I know what’s coming next. I can anticipate it. Every time I have relationship issues, Terry gives me his theories. I have to listen to them. I have no choice, I’m trapped in the passenger seat, so I recline back and try to smile, enjoying the sunshine that’s beaming through the windshield.
“I have an idea, Malcolm. I want you to think about something. I want you to think about this. Forget about work. Forget about Marsha, Natasha, whatever. For you, this summer should be about sex, nothing else, just sex, and the procurement, thereof.” He likes to use words that he isn’t quite sure of their meaning, and then watch my reaction to see if I’m going to correct him. I never do. I just close my eyes, and let him continue.
“This girl, and the one before her, and the one before that, they’re all gone now. You need to look forward. You need to have some fun, and not fall in love with every girl who lets you get your feet under her table.” He’s smiling when he says it, liking the fact that he’s mixing Scottish metaphors with his Canadian theories.
“Where the hell did you hear that, Terry Allister? That’s my father talking. ‘My feet under her table.’ That’s hilarious, Terry. It really is.” I can’t help but laugh, thinking how my Dad’s sayings have worn off on Terry.
“Yes, I did hear your Dad saying that. And it’s exactly what he’d say to you. When did you talk to him last anyways? Are you still calling him every week? Tell him I said, hello. Tell him that I was asking for him.”
Terry met my father when he came from Scotland to see me graduate from college, and instantly liked him. My dad liked Terry too. At first he called him ‘a bit of a lad’, but soon, like the rest of us, he fell for Terry’s charm. As the years went by, and Terry became more and more successful, he’d ask me if I was still counting the bags of money for ‘that daft wag’.
“I don’t know if that would be my dad’s advice, Terry, but, yes, I spoke to him the other day. He’s doing well, tells me that he’s going to retire, take it easy. I’ll believe it when I see it. I can’t imagine my dad not working. I don’t know what he’d do with himself.”
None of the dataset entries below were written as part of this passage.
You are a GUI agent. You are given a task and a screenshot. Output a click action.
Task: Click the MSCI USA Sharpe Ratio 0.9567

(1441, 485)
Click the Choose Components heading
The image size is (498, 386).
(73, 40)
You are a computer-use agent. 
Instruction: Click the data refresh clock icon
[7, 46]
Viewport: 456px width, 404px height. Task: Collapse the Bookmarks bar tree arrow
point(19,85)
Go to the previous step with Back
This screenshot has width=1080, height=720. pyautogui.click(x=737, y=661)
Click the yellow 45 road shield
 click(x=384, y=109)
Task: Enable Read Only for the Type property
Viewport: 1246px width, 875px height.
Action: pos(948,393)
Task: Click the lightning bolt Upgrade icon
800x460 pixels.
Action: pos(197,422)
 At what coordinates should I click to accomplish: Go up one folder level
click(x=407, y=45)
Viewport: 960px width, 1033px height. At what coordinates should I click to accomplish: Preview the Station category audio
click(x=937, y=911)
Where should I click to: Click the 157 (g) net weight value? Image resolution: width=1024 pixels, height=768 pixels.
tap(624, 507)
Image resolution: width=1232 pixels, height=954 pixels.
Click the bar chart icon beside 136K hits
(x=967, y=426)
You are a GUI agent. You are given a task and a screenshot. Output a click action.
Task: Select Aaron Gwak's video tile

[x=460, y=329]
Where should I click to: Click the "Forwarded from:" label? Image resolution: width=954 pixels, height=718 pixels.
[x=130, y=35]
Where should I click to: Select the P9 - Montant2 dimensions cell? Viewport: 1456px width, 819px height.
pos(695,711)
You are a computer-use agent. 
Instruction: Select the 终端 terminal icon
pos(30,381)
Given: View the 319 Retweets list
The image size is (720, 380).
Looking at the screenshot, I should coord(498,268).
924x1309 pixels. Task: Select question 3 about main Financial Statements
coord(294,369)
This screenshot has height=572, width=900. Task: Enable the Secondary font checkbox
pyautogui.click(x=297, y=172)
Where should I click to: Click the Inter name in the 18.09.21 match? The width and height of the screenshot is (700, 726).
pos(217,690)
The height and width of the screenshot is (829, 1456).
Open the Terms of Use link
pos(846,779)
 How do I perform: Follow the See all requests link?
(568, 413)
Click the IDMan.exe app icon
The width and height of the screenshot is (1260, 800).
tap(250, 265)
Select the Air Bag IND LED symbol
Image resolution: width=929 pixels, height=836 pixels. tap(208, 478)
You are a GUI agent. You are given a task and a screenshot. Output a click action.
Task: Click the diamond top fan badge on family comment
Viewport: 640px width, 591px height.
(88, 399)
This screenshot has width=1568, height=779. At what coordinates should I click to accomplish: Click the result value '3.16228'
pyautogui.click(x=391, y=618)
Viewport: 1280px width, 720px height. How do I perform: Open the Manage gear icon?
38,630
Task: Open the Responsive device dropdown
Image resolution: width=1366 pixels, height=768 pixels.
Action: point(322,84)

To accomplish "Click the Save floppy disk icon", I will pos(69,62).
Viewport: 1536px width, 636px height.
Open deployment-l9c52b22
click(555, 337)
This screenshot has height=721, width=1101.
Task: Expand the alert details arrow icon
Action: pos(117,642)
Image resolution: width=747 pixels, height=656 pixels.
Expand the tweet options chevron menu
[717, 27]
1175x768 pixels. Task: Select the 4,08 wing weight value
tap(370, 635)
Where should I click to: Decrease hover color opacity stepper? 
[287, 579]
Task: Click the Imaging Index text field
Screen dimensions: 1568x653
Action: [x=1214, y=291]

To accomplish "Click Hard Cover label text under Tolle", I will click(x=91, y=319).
“Maybe, he’ll get a woman; find himself a Scottish lady. You know there’s lots of fun to be had out there. Do you remember what I was like, before I met Jo? It was about fun, Malcolm. It was always about fun.” We leave the side roads, and enter the main highway just as Terry starts to reminisce about his single
days, the days before he married Jo, and the car, appropriately enough, begins speeding up.
“That’s how it was, Malcolm. You remember. You have to. And that’s how you have to think, this summer. Think about the fun. Don’t think about falling in love with one girl. Think about chasing girls. In fact, just think about the chase. I’ll tell you something, my friend, sometimes the chase was the best part of it. The chase is overlooked far too often. It’s the foreplay before the foreplay.”
He tells me the story about the girl with the long loopy earrings. It’s the same story that I’ve heard for years. It varies sometimes, in little ways, but it’s still the same story.
“Hot, hot, smokin’ hot day, Malcolm, and our cars end up stuck at the same light. I’m right beside her, looking into her open window, and she’s squinting into the sun. She has this little trace of a smile on her face, and those earrings were dangling, the sun shining right off them. You’re listening, right, you’re getting this?” He has his not-so-serious, serious expression on now, the one that forces you to pay attention to him.
“Yes, Terry. I’m listening. In fact, I’m not sure, but you may even have told me this story once or twice before.”